The appearance of unusual deep-sea fishes, like oarfish, doesn't predict a forthcoming earthquake, new statistical analysis suggests. Photo by Biodiversity Heritage Library/Flickr
June 19 (UPI) -- The appearance of deep-sea fish in shallow waters along the coast of Japan doesn't predict the arrival of an earthquake, according to a new study.
Seismologists compared the frequency and timing of reported appearances of oarfish and slender ribbonfish with earthquake records in Japan. In total, scientists studied the timing and location of 336 fish sightings and 221 earthquakes.
The results -- published this week in the Bulletin of the Seismological Society of America -- showed only one plausible correlation between the phenomena.
Previous reports of unusual animal behavior suggested a link between deep-sea fish appearances and large earthquakes. But researchers found no records of deep-sea fish in the 10 days preceding a magnitude 7 earthquake. Scientists also confirmed no magnitude 6 earthquakes arrived within 10 days of deep-sea fish sightings.

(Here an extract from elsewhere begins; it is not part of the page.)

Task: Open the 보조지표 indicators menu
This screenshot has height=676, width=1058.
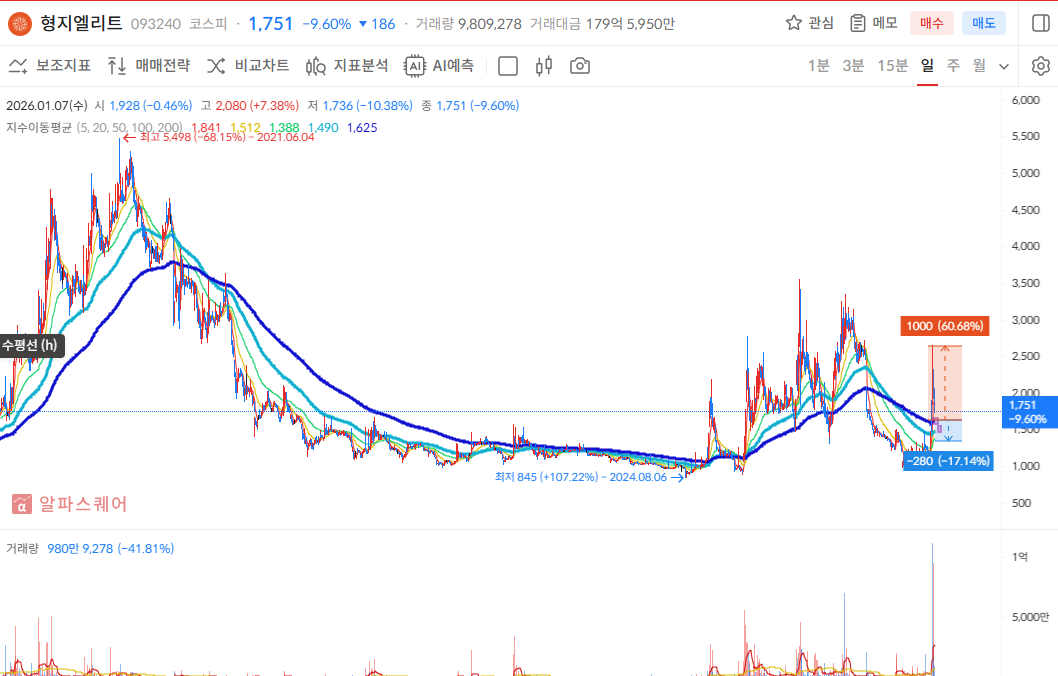Action: tap(50, 66)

After the 2011 magnitude 9.0 Tohoku earthquake, Yoshiaki Orihara of Tokai University in Japan began considering the possibility that the stories of deep-sea fish appearances were true. If they were, the behavior of oarfish and ribbonfish could aid Japan's earthquake warning system.

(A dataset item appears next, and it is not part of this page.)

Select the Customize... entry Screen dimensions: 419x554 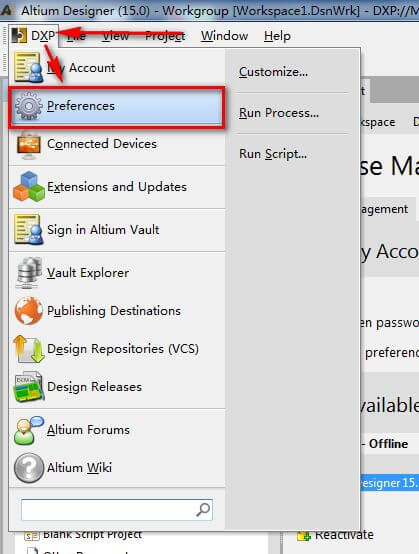click(x=273, y=72)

"From this motivation, we started compiling the event catalog for statistical study," Orihara said in a news release. "There were some previous papers to survey deep-sea fish appearances. However, their reports were insufficient for a statistical study. To collect a lot of events, we focused on local newspapers that have often reported the events."

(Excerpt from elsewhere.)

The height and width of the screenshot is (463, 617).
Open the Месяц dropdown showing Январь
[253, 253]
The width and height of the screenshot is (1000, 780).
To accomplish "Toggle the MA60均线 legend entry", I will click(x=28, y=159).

Orihara and his colleagues surveyed a digital newspaper database for stories about the appearance of deep-sea fish, including oarfish, ribbonfish, dealfish and the unicorn crestfish.
Researchers hope their work will discredit the myth of deep-sea creatures' earthquake-predicting powers.
More reliable earthquake-predicting technologies and methods are forthcoming. Scientists have identified early seismic signals that could help predict especially big earthquakes, while gravitational data has shown promise as a predictor of major fault slips.